Mes sentiments sur les Américains et en particulier sur leur appréhension du droit et de la justice ne viennent pas de nulle part. Quand j'étais petit garçon, tous mes héros ou presque étaient américains. Dans les dernières années, il y a eu cette erreur majeure qu'a été la 2ème guerre du Golfe. Dans l'Histoire, cela sera vu très probablement comme le facteur déterminant du déclin américain. Je sais que je ne vous convaincrai pas, et qu'il faudrait échanger sur des pages et des pages, alors laissons tomber.
Plus clairement, l'affaire O.J. Simpson, grâcié au pénal, condamné au civil à payer plus de 10 millions de dollars au parent de la femme qu'il a assassiné. Trouvez-moi une explication juridique qui tienne la route, je vous paie des prunes.
Et votre argumentaire ci-dessus ne fait que corroborer ce que je sous-entendais : il s'agit de discréditer sous n'importe quel prétexte Obama. Certains de vos correspondants (AdA,Paul) vous indiquent qu'il n'y a pas besoin de le faire, il s'en charge tout seul. Vous écrivez :
"Obama est fichu. Il peut gagner devant une cour, il ne fera que s'enfoncer dans l'opinion publique. Vous aurez beau clamer, jugement à l'appui, que tout le monde devrait accepter l'attestation comme preuve valable et passer à autre chose, ça ne marchera pas. L'esprit des gens est ainsi fait."
Ce combat me parait une mauvaise cause, et les mauvaises causes font perdre ceux qui les soutiennent. Des gens vont soutenir Obama uniquement parce qu'il est attaqué sur ce terrain-là. Et très peu vont voter contre lui à cause de ces histoires de naissance. Le bon sens voudrait qu'on attaque Obama sur son bilan et ce qu'il a réalisé durant ces quelques années, à part acheter des chiens pour ses filles...
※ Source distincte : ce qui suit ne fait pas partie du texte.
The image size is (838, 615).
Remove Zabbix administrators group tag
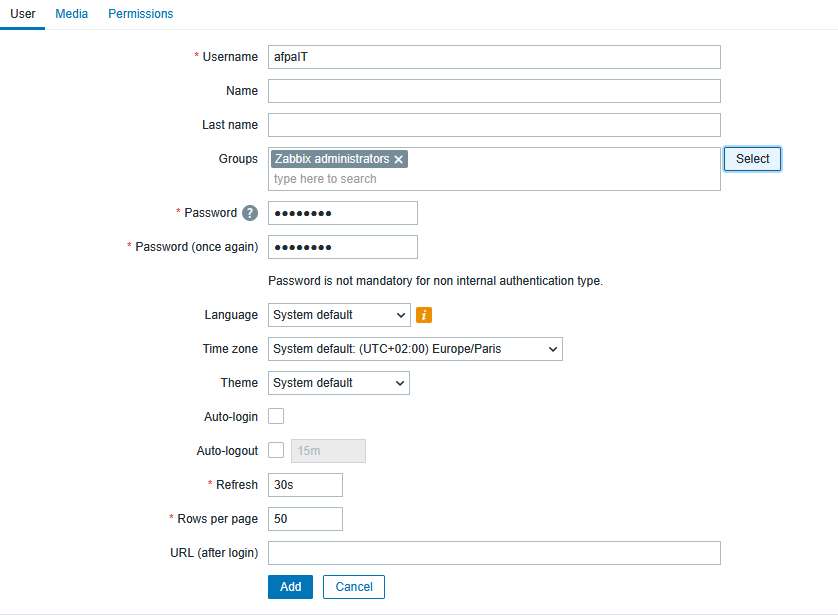[399, 160]
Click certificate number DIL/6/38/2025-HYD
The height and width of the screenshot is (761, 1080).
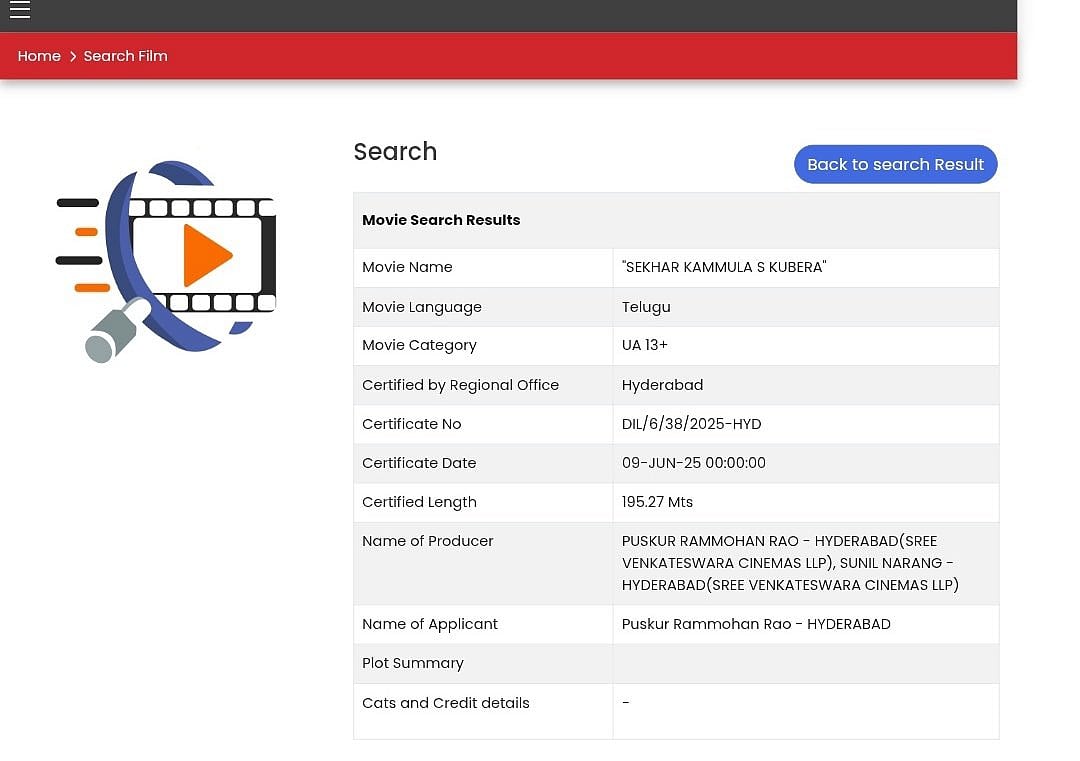(691, 424)
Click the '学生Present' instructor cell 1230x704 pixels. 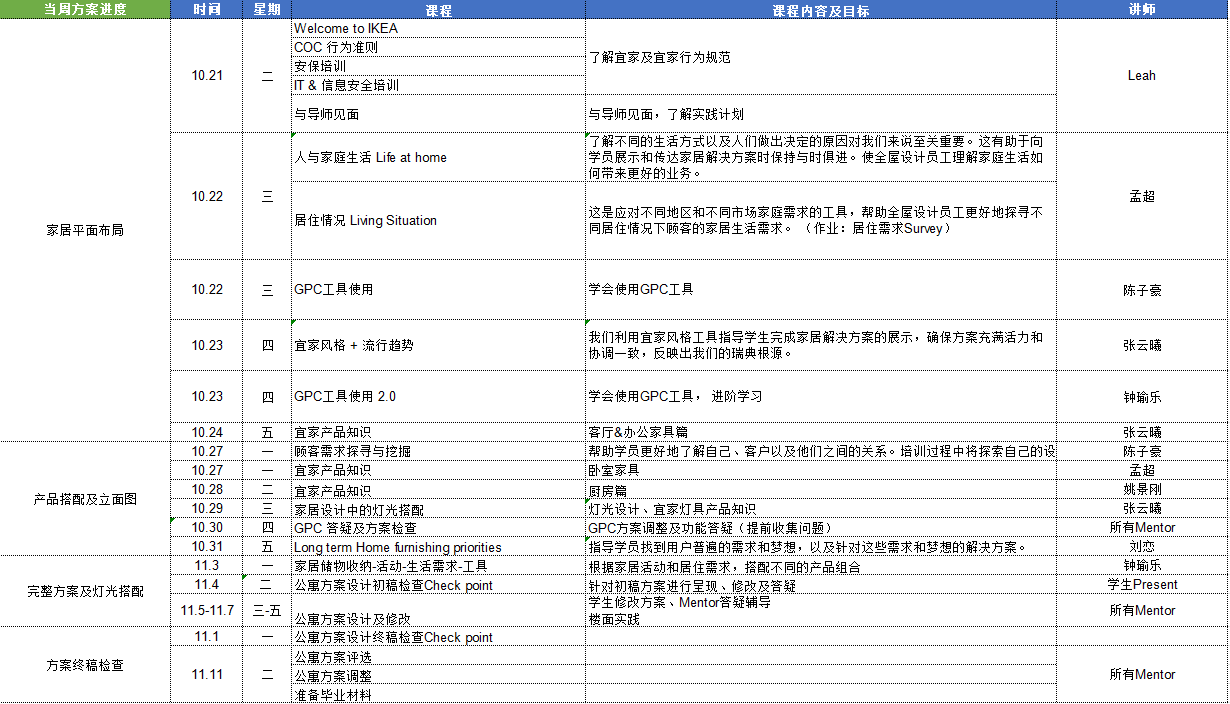click(x=1141, y=584)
Écrit par : Géo | 21 avril 2011

@Géo: vous avez le droit de penser ce que vous voulez des Américains, et d'ériger leurs errements en symboles de leur échec. Mais je suis forcé de vous reprendre quand vous écrivez qu'il s'agit de "discréditer Obama sous n'importe quel prétexte."

Il n'a jamais été question de discréditer Obama, mais au contraire de faire jaillir la vérité. Le discrédit et le soupçon sont aujourd'hui entièrement de la faute d'Obama. Pensez-vous qu'il ne sache pas exactement où il est né?

Peut-être qu'il y a de sa part, de la part de son silence, la volonté de ne pas "s'abaisser" à prendre au sérieux les questions des Birthers. De la part d'un politicien pareil, une telle erreur d'appréciation me semble peu vraisemblable. Mais admettons: cela ne change rien. Si un "Birther Bill" passe la rampe dans n'importe quel Etat fédéral américain, il faudra bien qu'il sorte du bois. Et alors nous verrons bien qui cherche à discréditer qui.

Écrit par : Stéphane Montabert | 21 avril 2011

obama vient justement de produire son birth certificate. La pression ça marche:)

http://www.bbc.co.uk/news/world-us-canada-13212230

Écrit par : raph | 27 avril 2011

Je vais évoquer cette conclusion dans un billet séparé.